··· TEKSTFRAGMENT ···

Epidemiologie van HPV-infectie
Het papillomavirus veroorzaakt een van de meest wijdverbreide seksueel overdraagbare infecties bij vrouwen en bij mannen.
Bij 1 op de 3 jonge vrouwen komt een infectie met het papillomavirus vaak voor bij het begin van hun seksueel actief leven (tussen de leeftijd van 18 en 25 jaar). Het risico op infectie neemt af met de jaren en is groter bij jonge vrouwen die seksueel actief zijn en kleiner bij mannen. Toch komt ongeveer 70-80% van de seksueel actieve bevolking ooit in contact met het papillomavirus.

··· GEGEVENSITEMS ···

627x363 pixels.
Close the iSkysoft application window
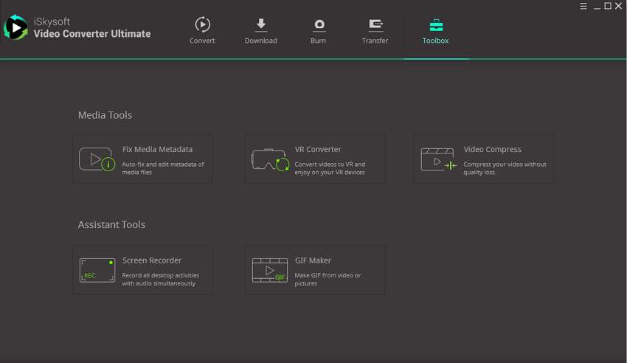(x=620, y=6)
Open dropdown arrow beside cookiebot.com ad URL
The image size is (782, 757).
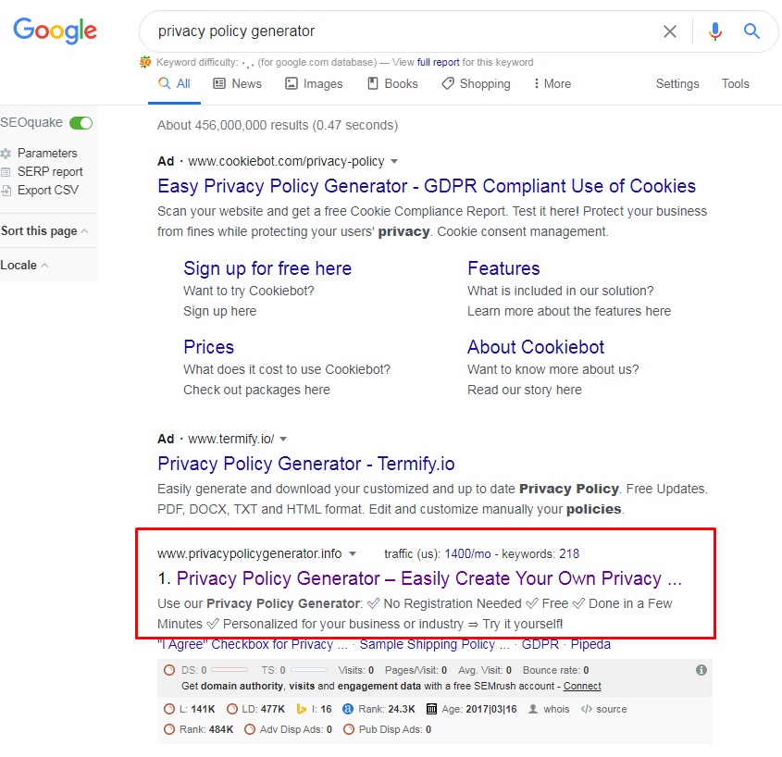394,162
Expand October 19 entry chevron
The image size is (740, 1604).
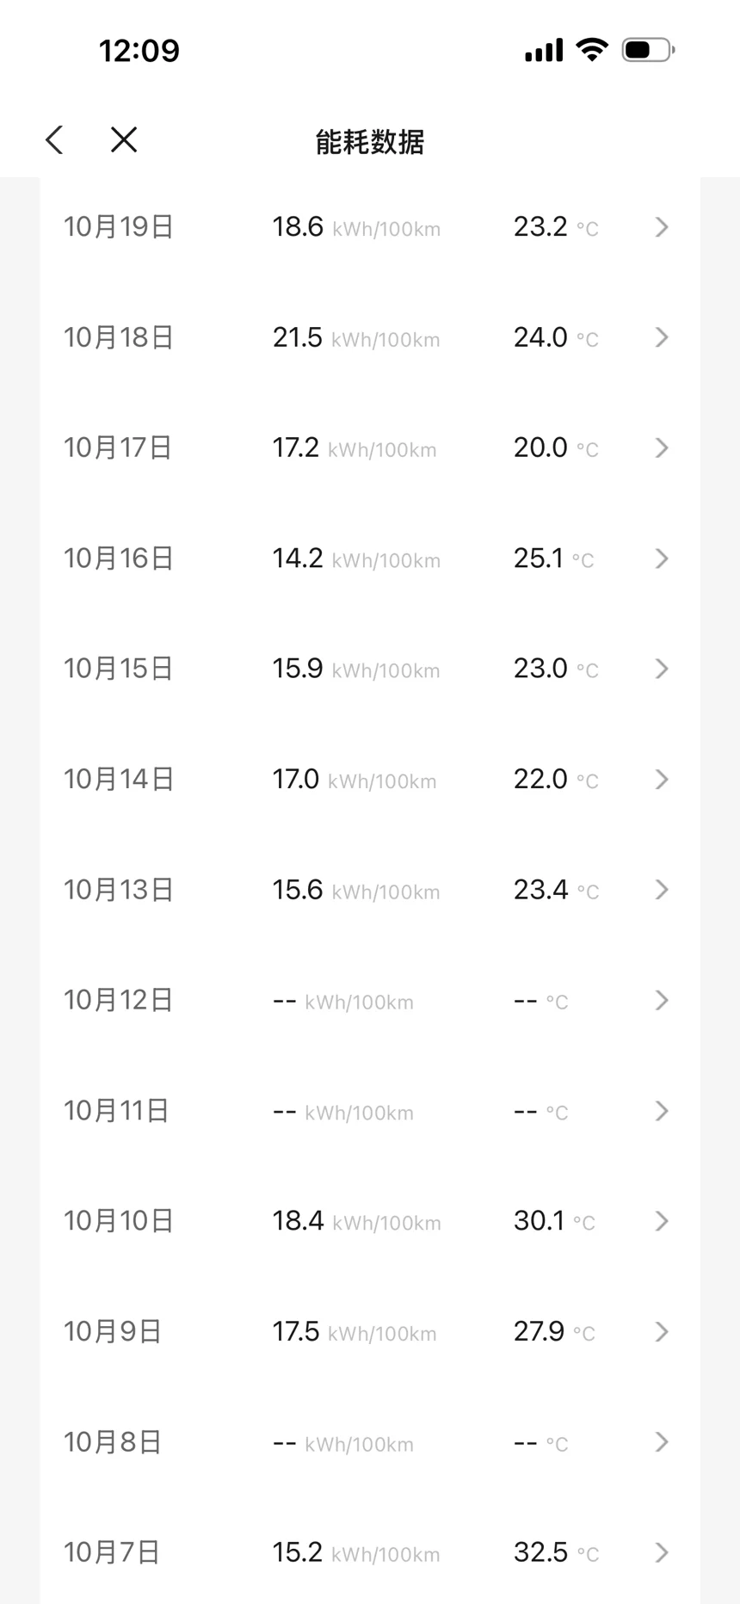click(x=661, y=227)
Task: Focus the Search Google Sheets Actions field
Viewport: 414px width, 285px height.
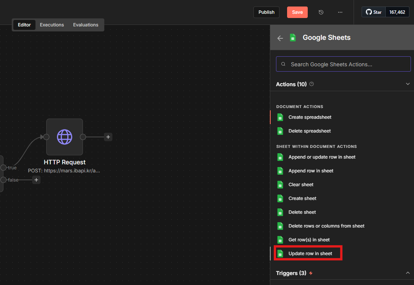Action: [x=343, y=64]

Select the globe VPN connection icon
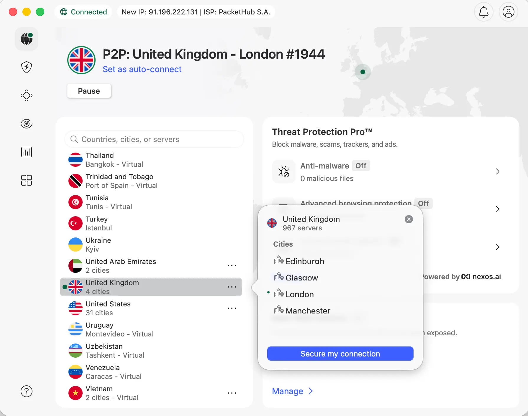(x=26, y=39)
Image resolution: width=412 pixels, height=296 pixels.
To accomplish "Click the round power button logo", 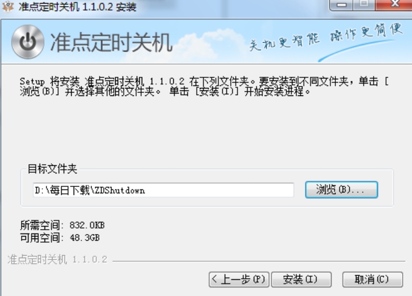I will coord(28,41).
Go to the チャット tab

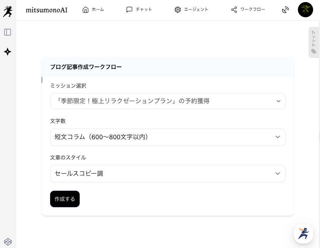pyautogui.click(x=139, y=10)
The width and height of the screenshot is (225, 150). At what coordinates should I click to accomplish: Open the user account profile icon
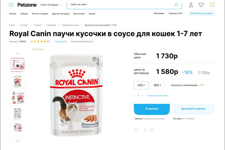click(191, 5)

···

■ **OPGAVEN**
1. Stemmen de volgende beweringen overeen met de tekst over HPV-infectie? Geef bij elke bewering ja of nee en citeer letterlijk de woorden uit de tekst die de doorslag geven.
(a) Bij een op de drie jonge vrouwen komt een infectie met het papillomavirus vaak voor aan het begin van hun seksueel actieve leven.
(b) Het risico op infectie neemt toe naarmate men ouder wordt.
(c) Ongeveer 70-80% van de seksueel actieve bevolking komt ooit in contact met het papillomavirus.
2. Schrijf een vervolg op de tekst over HPV-infectie, te beginnen na de laatste zin die er staat.

■ **ANTWOORDEN**
1.
(a) Ja: "Bij 1 op de 3 jonge vrouwen komt een infectie met het papillomavirus vaak voor bij het begin van hun seksueel actief leven"
(b) Nee: "Het risico op infectie neemt af met de jaren"
(c) Ja: "Toch komt ongeveer 70-80% van de seksueel actieve bevolking ooit in contact met het papillomavirus"

2.
In 90% van de gevallen verdwijnen infecties met het papillomavirus spontaan na 2 tot 3 jaar. Bij 3 tot 10% van de vrouwen zal het virus persisteren en ontstaat er een precancereuze cervicale intra-epitheliale (CIN) laesie, een voorloper van baarmoederhalskanker. Tussen het begin van een oncogene HPV-infectie en het ontstaan van laesies of baarmoederhalskanker kunnen meerdere jaren verstrijken.
In België staat baarmoederhalskanker op de 8e plaats in de lijst met kankers die het vaakst voorkomen bij vrouwen. Jaarlijks worden ongeveer 650 gevallen van invasieve baarmoederhalskanker vastgesteld en ongeveer 200 vrouwen overlijden eraan (1).